**TASK 1**:
Read the talk abstract below and decide whether each statement agrees with it: (a) the algorithms presented are described as robust to 99% outliers; (b) the abstract states that robot perception now matches human perception; (c) Angela Schoellig is named as the moderator. Answer yes or no for each, quoting the deciding words of the talk abstract.

**TEXT**:
---

Speaker: Luca Carlone
Moderator: Angela Schoellig
**Title:**
The Future of Robot Perception: Certifiable Algorithms and Real-time High-level Understanding
**Abstract:**
Robot perception has witnessed an unprecedented progress in the last decade. Robots are now able to detect objects and create large-scale maps of an unknown environment, which are crucial capabilities for navigation, manipulation, and human-robot interaction. Despite these advances, both researchers and practitioners are well aware of the brittleness of current perception systems, and a large gap still separates robot and human perception.
This talk discusses two efforts targeted at bridging this gap. The first focuses on robustness. I present recent advances in the design of certifiable perception algorithms that are robust to extreme amounts of noise and outliers and afford performance guarantees. I present fast certifiable algorithms for object pose estimation: our algorithms are “hard to break” (e.g., are robust to 99% outliers) and succeed in localizing objects where an average human would fail. Moreover, they come with a “contract” that guarantees their input-output performance. I discuss the foundations of certifiable perception and motivate how these foundations can lead to safer systems.

---

**RECORDS SHOWN**:
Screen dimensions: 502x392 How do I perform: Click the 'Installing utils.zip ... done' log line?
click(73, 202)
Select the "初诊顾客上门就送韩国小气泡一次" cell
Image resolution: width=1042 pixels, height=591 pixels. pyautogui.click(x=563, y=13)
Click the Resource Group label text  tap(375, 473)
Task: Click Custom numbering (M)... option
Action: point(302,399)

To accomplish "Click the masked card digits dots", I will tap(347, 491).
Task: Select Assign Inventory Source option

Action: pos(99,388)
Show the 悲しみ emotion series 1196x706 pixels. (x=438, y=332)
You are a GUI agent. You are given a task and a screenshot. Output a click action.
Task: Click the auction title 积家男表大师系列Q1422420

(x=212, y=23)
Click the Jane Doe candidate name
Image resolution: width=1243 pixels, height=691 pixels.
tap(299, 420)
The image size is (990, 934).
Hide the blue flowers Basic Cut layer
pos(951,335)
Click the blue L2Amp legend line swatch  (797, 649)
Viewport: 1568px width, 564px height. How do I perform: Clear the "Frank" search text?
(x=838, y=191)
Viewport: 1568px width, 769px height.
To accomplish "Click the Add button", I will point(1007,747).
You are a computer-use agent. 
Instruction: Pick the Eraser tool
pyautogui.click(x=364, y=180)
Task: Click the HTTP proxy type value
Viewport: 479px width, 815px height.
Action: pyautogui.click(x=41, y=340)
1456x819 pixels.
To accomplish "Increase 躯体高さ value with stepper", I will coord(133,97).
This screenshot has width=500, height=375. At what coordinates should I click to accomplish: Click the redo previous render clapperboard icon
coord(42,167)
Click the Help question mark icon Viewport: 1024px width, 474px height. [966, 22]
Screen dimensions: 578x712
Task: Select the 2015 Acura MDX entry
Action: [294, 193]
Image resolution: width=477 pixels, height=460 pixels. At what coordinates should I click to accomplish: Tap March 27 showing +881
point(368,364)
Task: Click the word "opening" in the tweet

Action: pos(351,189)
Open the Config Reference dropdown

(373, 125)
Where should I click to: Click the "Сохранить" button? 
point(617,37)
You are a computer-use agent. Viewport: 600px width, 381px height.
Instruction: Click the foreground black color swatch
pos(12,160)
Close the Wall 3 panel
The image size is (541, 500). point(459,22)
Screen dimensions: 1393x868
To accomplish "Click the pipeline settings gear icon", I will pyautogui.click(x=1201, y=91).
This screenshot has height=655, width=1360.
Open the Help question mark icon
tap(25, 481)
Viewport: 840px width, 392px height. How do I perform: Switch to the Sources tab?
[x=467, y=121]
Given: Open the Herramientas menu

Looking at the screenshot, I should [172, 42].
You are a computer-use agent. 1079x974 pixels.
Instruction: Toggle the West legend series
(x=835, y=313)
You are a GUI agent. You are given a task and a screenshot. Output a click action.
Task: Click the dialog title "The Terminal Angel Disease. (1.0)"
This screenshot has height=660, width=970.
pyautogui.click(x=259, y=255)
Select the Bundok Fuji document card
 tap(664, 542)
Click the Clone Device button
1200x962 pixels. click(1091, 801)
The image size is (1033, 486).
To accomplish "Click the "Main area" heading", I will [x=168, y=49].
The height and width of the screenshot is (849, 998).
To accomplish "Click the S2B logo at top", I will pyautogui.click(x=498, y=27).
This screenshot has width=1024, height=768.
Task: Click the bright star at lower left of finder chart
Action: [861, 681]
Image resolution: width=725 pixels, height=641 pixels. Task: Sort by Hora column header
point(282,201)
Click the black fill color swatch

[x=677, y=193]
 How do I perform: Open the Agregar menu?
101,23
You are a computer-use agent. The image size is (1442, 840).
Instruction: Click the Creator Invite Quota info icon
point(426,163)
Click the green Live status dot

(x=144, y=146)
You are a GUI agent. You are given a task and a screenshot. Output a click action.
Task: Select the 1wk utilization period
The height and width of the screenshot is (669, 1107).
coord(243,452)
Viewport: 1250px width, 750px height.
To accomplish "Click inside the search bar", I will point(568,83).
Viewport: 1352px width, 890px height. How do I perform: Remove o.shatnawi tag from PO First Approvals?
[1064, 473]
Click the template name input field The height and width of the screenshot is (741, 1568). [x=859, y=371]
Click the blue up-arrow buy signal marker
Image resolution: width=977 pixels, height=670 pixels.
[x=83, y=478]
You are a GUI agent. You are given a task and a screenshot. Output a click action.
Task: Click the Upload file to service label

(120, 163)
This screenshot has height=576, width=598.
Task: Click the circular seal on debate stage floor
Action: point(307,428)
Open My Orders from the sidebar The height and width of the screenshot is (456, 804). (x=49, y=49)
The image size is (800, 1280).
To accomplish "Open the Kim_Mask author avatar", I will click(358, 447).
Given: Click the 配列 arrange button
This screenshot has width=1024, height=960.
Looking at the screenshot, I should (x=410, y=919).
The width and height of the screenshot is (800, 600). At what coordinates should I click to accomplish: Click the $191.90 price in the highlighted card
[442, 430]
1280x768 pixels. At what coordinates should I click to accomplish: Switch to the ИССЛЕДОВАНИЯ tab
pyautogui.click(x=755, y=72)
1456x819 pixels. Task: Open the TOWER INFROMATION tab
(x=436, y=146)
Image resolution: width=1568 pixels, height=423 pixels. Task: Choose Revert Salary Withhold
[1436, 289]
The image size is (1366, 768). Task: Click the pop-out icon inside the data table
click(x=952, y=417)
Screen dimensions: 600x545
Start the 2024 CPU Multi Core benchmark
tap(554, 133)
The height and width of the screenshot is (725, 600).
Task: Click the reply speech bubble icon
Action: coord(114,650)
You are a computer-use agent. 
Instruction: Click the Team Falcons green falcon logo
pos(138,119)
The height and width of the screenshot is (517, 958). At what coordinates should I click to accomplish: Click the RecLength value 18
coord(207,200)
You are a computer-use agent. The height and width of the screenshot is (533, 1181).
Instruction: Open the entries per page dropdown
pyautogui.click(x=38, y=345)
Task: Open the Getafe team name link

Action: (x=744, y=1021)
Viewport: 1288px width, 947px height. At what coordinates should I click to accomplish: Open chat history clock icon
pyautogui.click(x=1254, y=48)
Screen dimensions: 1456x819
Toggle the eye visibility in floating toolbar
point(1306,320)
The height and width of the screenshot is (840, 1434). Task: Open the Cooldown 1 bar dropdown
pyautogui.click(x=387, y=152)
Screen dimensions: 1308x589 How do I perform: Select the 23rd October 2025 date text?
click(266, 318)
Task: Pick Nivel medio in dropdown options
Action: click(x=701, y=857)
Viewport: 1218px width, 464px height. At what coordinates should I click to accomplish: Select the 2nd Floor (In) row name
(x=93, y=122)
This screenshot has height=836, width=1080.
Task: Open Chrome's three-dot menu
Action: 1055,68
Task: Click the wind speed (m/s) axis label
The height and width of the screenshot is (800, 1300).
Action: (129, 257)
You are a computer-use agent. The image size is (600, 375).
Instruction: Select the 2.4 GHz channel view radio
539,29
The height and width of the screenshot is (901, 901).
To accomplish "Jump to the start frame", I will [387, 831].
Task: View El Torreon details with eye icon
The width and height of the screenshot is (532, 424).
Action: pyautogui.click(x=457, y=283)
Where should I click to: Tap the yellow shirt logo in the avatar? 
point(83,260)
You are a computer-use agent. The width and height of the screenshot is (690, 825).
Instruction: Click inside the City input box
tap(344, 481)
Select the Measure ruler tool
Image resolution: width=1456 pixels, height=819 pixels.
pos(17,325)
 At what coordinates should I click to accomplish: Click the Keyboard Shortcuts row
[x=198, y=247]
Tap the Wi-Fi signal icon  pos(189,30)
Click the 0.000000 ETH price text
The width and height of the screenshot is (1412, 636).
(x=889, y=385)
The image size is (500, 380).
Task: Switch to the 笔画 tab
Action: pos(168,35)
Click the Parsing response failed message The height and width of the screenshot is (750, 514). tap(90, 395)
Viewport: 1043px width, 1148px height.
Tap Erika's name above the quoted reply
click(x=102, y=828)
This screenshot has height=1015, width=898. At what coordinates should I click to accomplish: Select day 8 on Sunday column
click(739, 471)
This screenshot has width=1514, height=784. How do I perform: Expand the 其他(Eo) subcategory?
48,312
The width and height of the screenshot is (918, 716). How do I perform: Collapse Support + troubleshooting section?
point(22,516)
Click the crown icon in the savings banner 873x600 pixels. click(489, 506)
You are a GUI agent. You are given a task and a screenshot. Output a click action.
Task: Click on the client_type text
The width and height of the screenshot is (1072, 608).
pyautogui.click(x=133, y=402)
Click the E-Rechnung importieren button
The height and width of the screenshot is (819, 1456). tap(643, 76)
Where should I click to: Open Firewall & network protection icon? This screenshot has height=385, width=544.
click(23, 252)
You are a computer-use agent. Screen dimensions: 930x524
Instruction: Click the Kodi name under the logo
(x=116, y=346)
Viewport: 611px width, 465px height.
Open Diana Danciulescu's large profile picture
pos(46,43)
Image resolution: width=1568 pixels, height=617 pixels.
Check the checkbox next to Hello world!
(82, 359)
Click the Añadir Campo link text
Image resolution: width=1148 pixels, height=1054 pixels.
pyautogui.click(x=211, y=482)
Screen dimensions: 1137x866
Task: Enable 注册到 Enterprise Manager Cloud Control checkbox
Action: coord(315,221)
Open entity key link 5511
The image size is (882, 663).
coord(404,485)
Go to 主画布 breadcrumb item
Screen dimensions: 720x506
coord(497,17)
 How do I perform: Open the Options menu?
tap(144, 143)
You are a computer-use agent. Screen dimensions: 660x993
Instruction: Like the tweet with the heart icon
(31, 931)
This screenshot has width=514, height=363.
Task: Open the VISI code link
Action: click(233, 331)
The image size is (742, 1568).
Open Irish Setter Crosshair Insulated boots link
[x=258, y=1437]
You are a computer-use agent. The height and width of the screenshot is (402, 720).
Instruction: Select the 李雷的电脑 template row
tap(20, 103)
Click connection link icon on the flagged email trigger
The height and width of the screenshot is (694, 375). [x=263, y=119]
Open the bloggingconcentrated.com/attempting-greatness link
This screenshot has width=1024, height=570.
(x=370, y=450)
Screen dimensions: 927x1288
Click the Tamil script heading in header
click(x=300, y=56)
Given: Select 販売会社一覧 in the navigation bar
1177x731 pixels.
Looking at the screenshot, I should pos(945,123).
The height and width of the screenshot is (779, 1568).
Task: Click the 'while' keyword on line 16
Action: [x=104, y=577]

---

**TASK 2**:
Reproduce the lines of the listing, beginning with the line that contains "Image resolution: width=1568 pixels, height=617" and continuing through the line that contains "coord(404,485)", both included.

**COMPLETE ANSWER 1**:
(a) Yes: "are robust to 99% outliers"
(b) No: "a large gap still separates robot and human perception"
(c) Yes: "Moderator: Angela Schoellig"

**COMPLETE ANSWER 2**:
Image resolution: width=1568 pixels, height=617 pixels.
Check the checkbox next to Hello world!
(82, 359)
Click the Añadir Campo link text
Image resolution: width=1148 pixels, height=1054 pixels.
pyautogui.click(x=211, y=482)
Screen dimensions: 1137x866
Task: Enable 注册到 Enterprise Manager Cloud Control checkbox
Action: coord(315,221)
Open entity key link 5511
The image size is (882, 663).
coord(404,485)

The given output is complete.